Il ruolo del vescovo è di accogliere con magnanimità, camminare con il gregge, rimanere con il gregge. Lo ha ribadito il Papa nel discorso ai nuovi vescovi. In particolare Papa Francesco ha sottolineato l'importanza di stare in mezzo alla gente.Scendete in mezzo ai vostri fedeli, anche nelle periferie delle vostre diocesi e in tutte quelle "periferie esistenziali" dove c'è sofferenza, solitudine, degrado umano. Presenza pastorale significa camminare con il Popolo di Dio: davanti, indicando la via; in mezzo, per rafforzarlo nell'unità; dietro, sia perché nessuno rimanga indietro

Dire sempre sì alla vita perché l'apertura alla vita è una priorità per la famiglia umana. Lo ha sottolineato il Papa nel discorso alla Federazione internazionale delle Associazioni Mediche cattoliche. Cari amici medici, voi che siete chiamati a occuparvi della vita umana nella sua fase iniziale, ricordate a tutti, con i fatti e con le parole, che questa è sempre, in tutte le sue fasi e ad ogni età, sacra ed è sempre di qualità. E non per un discorso di fede, ma di ragione e di scienza! Non esiste una vita umana più sacra di un'altra, come non esiste una vita umana qualitativamente più significativa di un'altra.

La comunicazione serve alla Chiesa per inserirsi nelle realtà concrete del nostro tempo, per parlare all'umanità. Lo ha sottolineato Papa Francesco nel discorso alla Plenaria del Pontificio Consiglio delle Comunicazioni Sociali. Per la Chiesa è necessario il dialogo con gli uomini e le donne di oggi, per comprenderne le attese, i dubbi, le speranze. Sono uomini e donne a volte un po' delusi da un cristianesimo che a loro sembra sterile e in difficoltà proprio nel comunicare in modo incisivo il senso profondo che dona la fede.

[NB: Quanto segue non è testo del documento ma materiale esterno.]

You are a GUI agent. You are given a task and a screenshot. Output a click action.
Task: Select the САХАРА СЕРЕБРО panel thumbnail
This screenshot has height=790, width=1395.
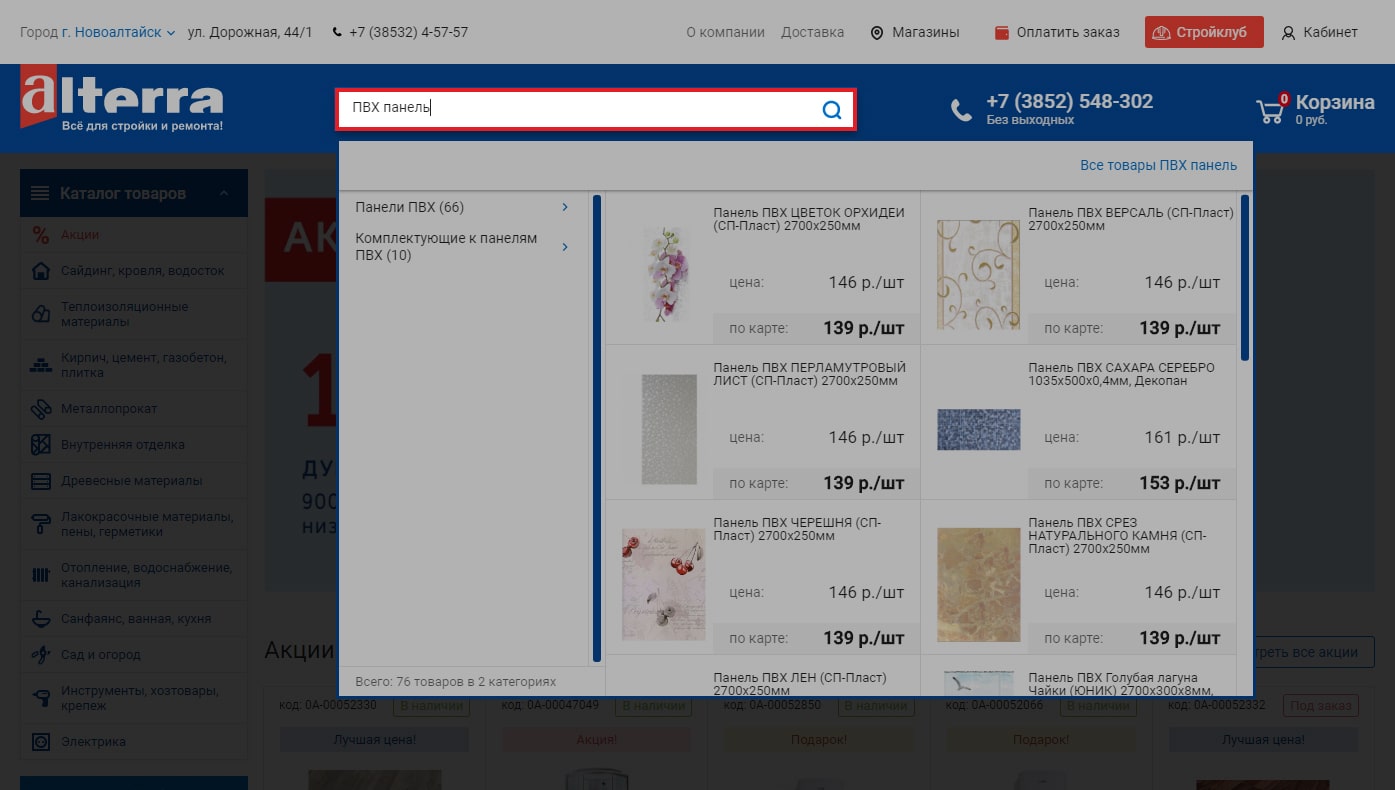coord(978,429)
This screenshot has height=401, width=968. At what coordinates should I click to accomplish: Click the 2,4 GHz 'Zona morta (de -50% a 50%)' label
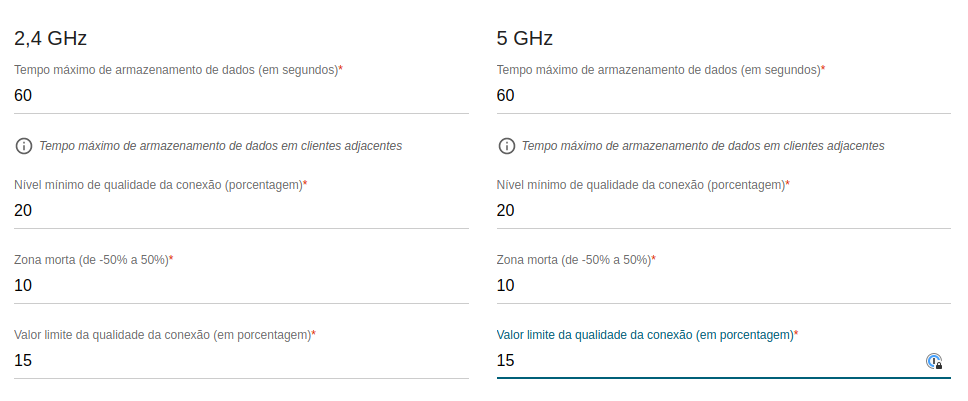pos(94,260)
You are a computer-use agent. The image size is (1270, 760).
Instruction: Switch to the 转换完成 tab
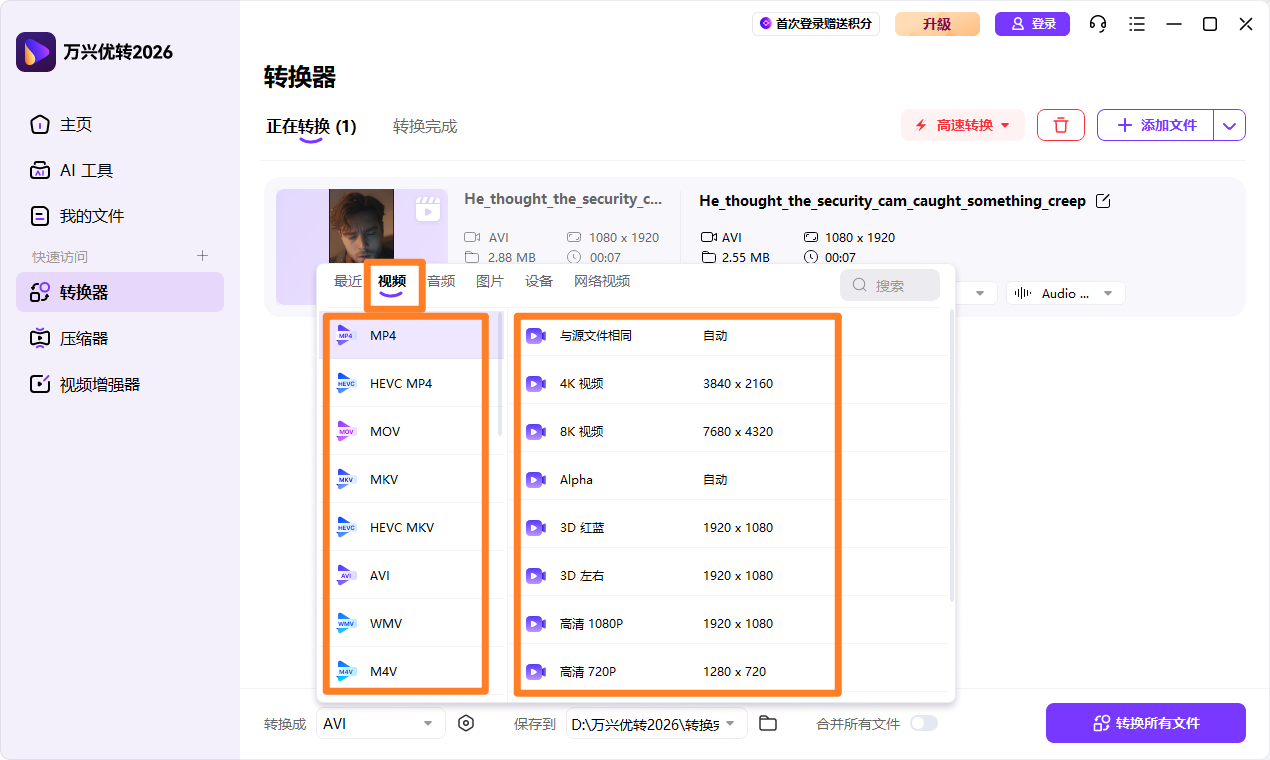425,126
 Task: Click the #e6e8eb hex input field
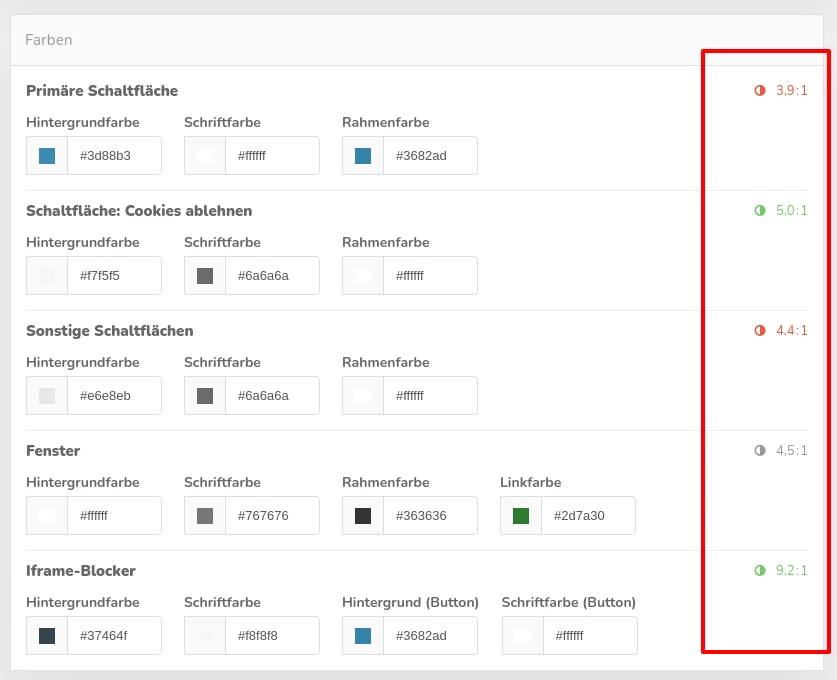[x=114, y=396]
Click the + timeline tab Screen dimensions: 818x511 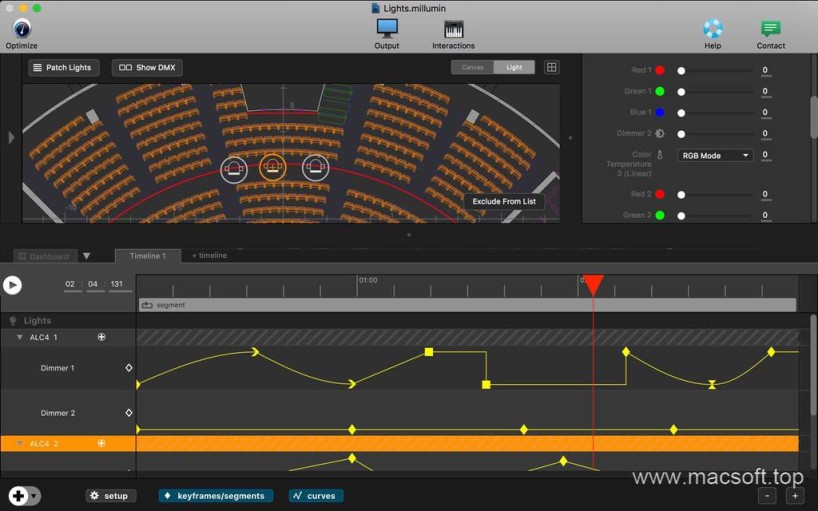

"Madre, donaci il tuo sguardo!. Uno sguardo di tenerezza, uno sguardo materno nel quale è riflesso lo sguardo del Padre e del Figlio, uno sguardo che ci porta a Dio, un dono di Gesù Cristo in croce, che carica su di sé le nostre sofferenze, le nostre fatiche, il nostro peccato". Con questa invocazione Papa Francesco si è rivolto alla Vergine Maria nel piazzale del santuario di Nostra Signora di Bonaria, a Cagliari, nella messa alla quale hanno partecipato più di 100mila fedeli.

"Noi non vogliamo questo sistema economico globalizzato, che ci fa tanto male!. Al centro deve essere l'uomo e la donna, come Dio vuole, e non il denaro!". Ha usato parole forti, Papa Francesco, nel suo primo incontro a Cagliari, uscite dal cuore dopo aver ascoltato il grido d'aiuto di un cassintegrato della Sardegna. Ha abbandonato il discorso preparato per chiedere al mondo del lavoro di una regione piegata dalla crisi, erano quasi 20 mila in Largo Carlo Felice, di "non lasciarvi rubare la speranza" che forse è sotto la cenere, e di alimentarla con la solidarietà e l'intelligenza".